- **Directive**
Reproduce word for word the part of the records that opens with the line containing "This screenshot has" and closes with the line containing "point(560,511)", both lines included. Leave the pictures out of your answer.

- **Listed records**
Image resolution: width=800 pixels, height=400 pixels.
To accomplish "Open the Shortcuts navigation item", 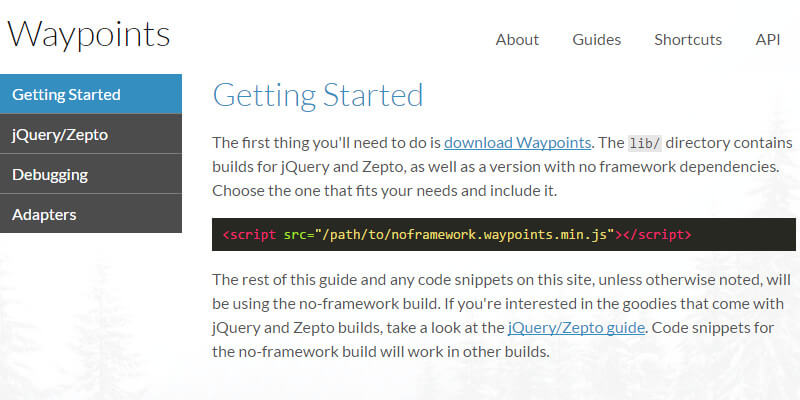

...

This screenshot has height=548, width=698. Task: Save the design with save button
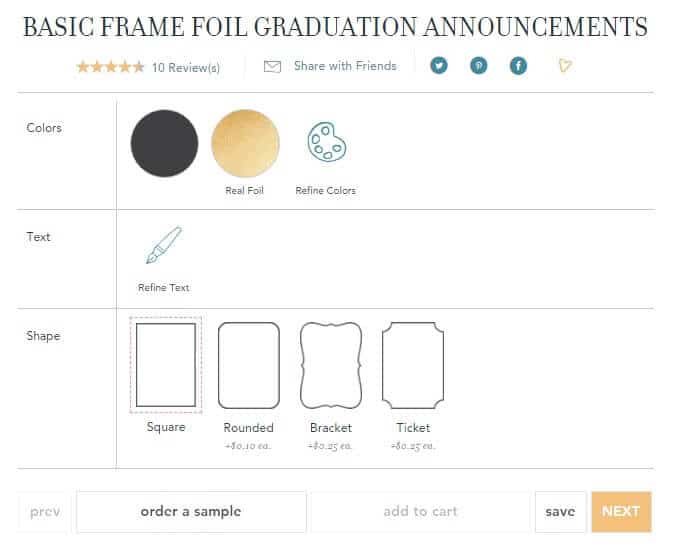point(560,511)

==

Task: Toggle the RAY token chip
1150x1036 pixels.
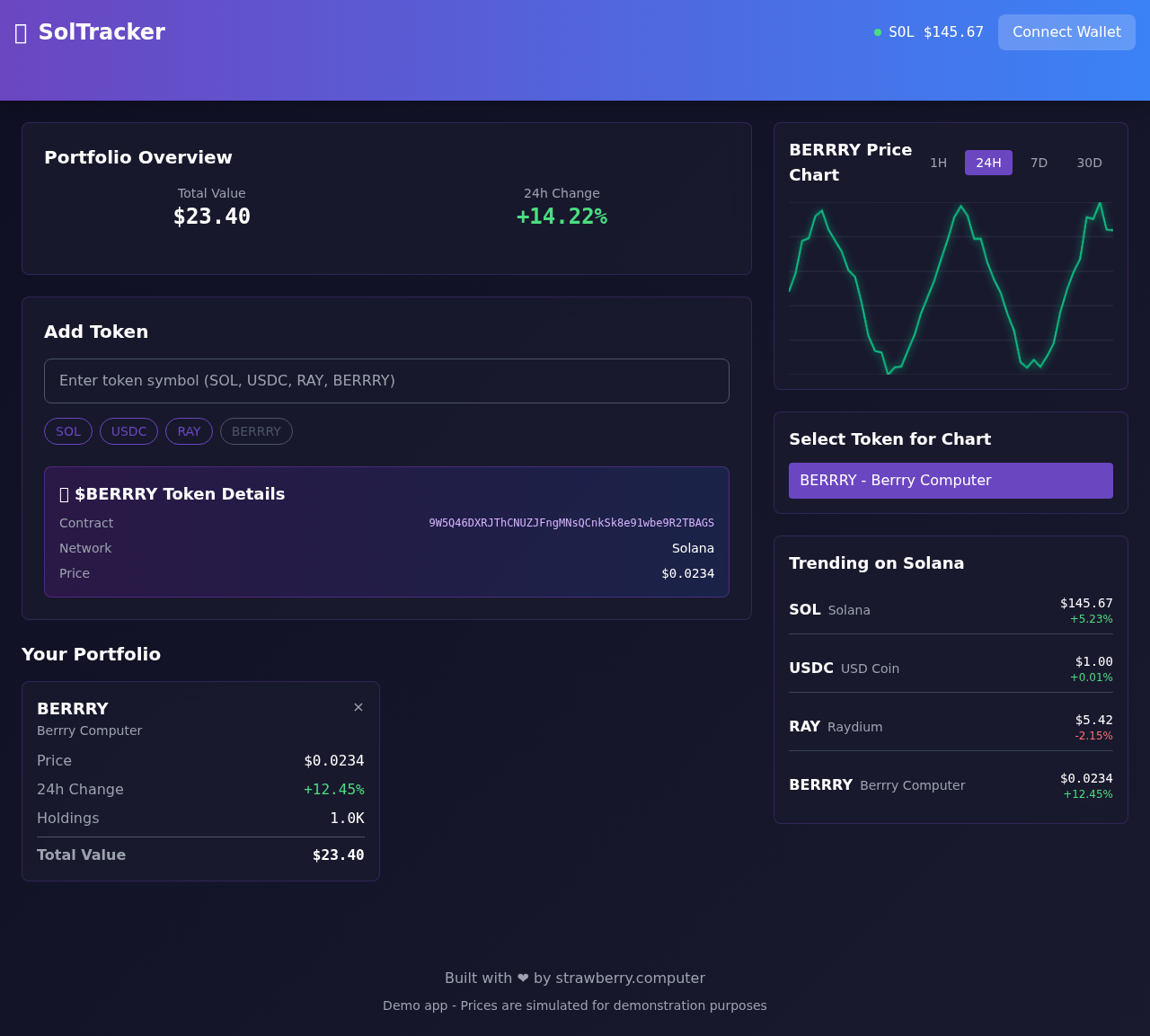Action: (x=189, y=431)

- **Answer for this exercise**
This screenshot has height=548, width=698. Task: Save the design with save button
point(560,511)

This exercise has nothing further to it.